→ **Selected text**:
[start]
What’s the ideal paragraph length? Is there an ideal paragraph length? Are there hard-and-fast rules that govern how long our paragraphs — “grafs,” if you’re cool and/or “in the biz” — or can you just create paragraphs of different lengths willy-nilly, like some damn hippie?
The latest episode of Grammar Girl’s podcast opened with this horrifying story:
A while ago, I saw a comment on Facebook about professors who are teaching college students to make all their paragraphs the same length. The woman wrote, “There are professors at my school who deduct points, sometimes even letter grades, if paragraphs aren’t the same exact length throughout a paper. Because writing should be ‘balanced’ and it can only achieve ‘balance’ if all paragraphs are equal in length.”
Since this is one of the most preposterous things I’ve ever heard, I thought I must have misunderstood, but I asked for clarification and learned that the “uniform paragraph length rule” is so pervasive at this university that one professor uses a ruler to measure physical paragraph length in an introductory English class.
Let me say it right now, upfront.
There is no one ideal paragraph length.
According to Grammar Girl, both the Yahoo! Style Guide and the college handbook A Writer’s Reference (affiliate links) say the ideal paragraph length is between 100 and 200 words. However, “good writers treat this as a suggestion and not a hard and fast rule.”
The problem is, we live in an age of skimmers, not readers. If you’re a content marketer, blogger, or essayist, you don’t have the luxury of getting people to dig into a block of text between 100 and 200 words. Large blocks of text without any white space make our eyes glaze over — at least mine do — and we just zone out and get the early morning stares. A big block of text just looks boring as shit. People ignore long paragraphs because they’re dense, so we should avoid cramming in that many words, of which this is the 100th.
Seriously, that graf is exactly 100 words long.
That one was eight.
And that one was four.
Do you see the difference? Do you feel how much easier it felt to read the short one-sentence paragraphs instead of that 100-word monstrosity?
Like it or not, people don’t read, they skim. They prefer short paragraphs, not long chunks of text. Sure, you can slip them in once in a while, but people tend not to read them. Did you even notice I said “shit” in that 100-word paragraph up there?
Unfortunately, writing teachers tend to give young writers bad advice, which is why there are “rules” about paragraph length.
Just remember, there’s the right way to write, and the school way. And the two are frequently different.
Paragraphs Aren’t a Part of Your System, Man!
[end]
→ **Dataset records**:
[start]
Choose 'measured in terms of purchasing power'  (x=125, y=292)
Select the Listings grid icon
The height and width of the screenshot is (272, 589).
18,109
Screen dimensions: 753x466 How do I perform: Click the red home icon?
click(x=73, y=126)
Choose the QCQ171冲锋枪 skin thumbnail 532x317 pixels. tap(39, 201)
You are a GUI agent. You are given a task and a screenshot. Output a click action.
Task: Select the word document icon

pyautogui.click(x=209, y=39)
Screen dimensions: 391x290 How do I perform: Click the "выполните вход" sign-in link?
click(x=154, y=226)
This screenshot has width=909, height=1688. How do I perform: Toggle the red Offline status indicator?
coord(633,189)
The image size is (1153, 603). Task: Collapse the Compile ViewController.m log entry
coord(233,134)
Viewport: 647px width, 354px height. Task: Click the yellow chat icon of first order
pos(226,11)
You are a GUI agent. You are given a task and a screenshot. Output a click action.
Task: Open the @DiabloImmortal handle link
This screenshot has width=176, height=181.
[end]
→ **Set exercise**: Reproduce the passage from the post on paragraph length, from "The problem is, we" to "one was eight.".

→ **The output**:
The problem is, we live in an age of skimmers, not readers. If you’re a content marketer, blogger, or essayist, you don’t have the luxury of getting people to dig into a block of text between 100 and 200 words. Large blocks of text without any white space make our eyes glaze over — at least mine do — and we just zone out and get the early morning stares. A big block of text just looks boring as shit. People ignore long paragraphs because they’re dense, so we should avoid cramming in that many words, of which this is the 100th.
Seriously, that graf is exactly 100 words long.
That one was eight.